I got a number of Nikon lenses, use them with a old D70. 

After seing the videos displaying at the UKAPS stand, I think that it may be time to upgrade my camera, only for the video, as the D70 does all I need in terms of photo. 

However I got a very old 105mm AIS lens, manual focus. The lens is very challenging, but the pictures it produces are amazing. 

Would it work with a Nikon D7000?


----------



## Aquadream (12 Nov 2012)

AIs lenses should work on Nikon D7000.
I use only old Nikon lenses for just about any photo or/and video, pre AI and AI. For video I found the old ones to be just the best of the best if you can get along with the MF.


----------



## ghostsword (12 Nov 2012)

Thanks..

Yes, I really like the lens, and as I shoot always in manual mode I am used to it.

Sometimes I get caught out by the white balance, but in raw mode with CS4 it is easy to correct.

What I was really impressed where the video that Edis did with his macro lens, that was impressive, otherwise I would not think of buying it, the D70 does all I need.  

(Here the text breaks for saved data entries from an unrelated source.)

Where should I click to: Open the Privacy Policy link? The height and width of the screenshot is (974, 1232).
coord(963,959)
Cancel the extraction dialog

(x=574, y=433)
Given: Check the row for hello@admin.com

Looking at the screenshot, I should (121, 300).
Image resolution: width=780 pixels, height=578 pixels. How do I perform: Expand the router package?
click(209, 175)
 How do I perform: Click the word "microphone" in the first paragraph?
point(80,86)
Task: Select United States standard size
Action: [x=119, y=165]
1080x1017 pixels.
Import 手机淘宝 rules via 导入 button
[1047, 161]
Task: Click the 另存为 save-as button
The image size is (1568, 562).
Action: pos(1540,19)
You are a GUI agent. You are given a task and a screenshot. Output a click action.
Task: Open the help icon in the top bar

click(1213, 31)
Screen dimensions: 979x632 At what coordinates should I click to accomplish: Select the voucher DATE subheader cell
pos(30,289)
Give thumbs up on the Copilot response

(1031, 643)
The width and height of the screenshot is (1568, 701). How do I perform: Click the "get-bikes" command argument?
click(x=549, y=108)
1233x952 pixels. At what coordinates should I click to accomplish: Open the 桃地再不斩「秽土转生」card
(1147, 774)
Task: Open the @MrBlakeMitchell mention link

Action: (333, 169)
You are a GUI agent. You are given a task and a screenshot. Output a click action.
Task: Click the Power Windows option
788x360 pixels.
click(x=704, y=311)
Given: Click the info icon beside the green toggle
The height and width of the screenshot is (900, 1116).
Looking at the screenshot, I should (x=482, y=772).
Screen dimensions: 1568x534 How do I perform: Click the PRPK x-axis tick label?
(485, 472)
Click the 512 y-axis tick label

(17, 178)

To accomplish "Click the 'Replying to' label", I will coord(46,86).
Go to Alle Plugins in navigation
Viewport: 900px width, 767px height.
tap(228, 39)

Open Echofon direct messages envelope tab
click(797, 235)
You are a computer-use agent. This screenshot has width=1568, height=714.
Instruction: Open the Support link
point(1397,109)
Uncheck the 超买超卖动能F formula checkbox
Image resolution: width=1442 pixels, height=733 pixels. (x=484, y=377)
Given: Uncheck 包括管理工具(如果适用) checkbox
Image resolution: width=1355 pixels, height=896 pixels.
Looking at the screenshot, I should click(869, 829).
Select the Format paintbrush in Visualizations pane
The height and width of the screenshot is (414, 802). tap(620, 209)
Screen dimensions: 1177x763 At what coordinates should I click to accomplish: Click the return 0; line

___________________________
Luis 
@ghostsword


----------



## clonitza (12 Nov 2012)

Wait for xmass when the D5200 price drops, I think it's a better choice than the D7000, most of the features are there + some goodies and 1080p 60p that's nice for a bit of slow mo especially when filming tanks.


----------



## Aquadream (12 Nov 2012)

ghostsword said:
			
		

> Thanks..
> 
> Yes, I really like the lens, and as I shoot always in manual mode I am used to it.
> 
> ...


I don't know which old Nikon lenses do you have exsactly, but when it comes to video, the old Nikon macro lenses are not as good as the 50mm type or many of the short telephoto ones.
I use for video 50/2, 50/1.4 and 135/2.8. All of these are pre AI and single coated and there aren't many that can beat them on video considering the value of course.


----------



## ghostsword (12 Nov 2012)

What I like about the D7000 is the sealed body:
- Durable design: boasts tough, yet light, magnesium alloy top and rear covers, and environmentally-sealed joints that protect the camera from dust and moisture.

MP are good, at 24mp they are higher than 16mp, but I am ok currently with 7mp, so the 16mp is enough for me... but weather sealant is something that I would like to have.


----------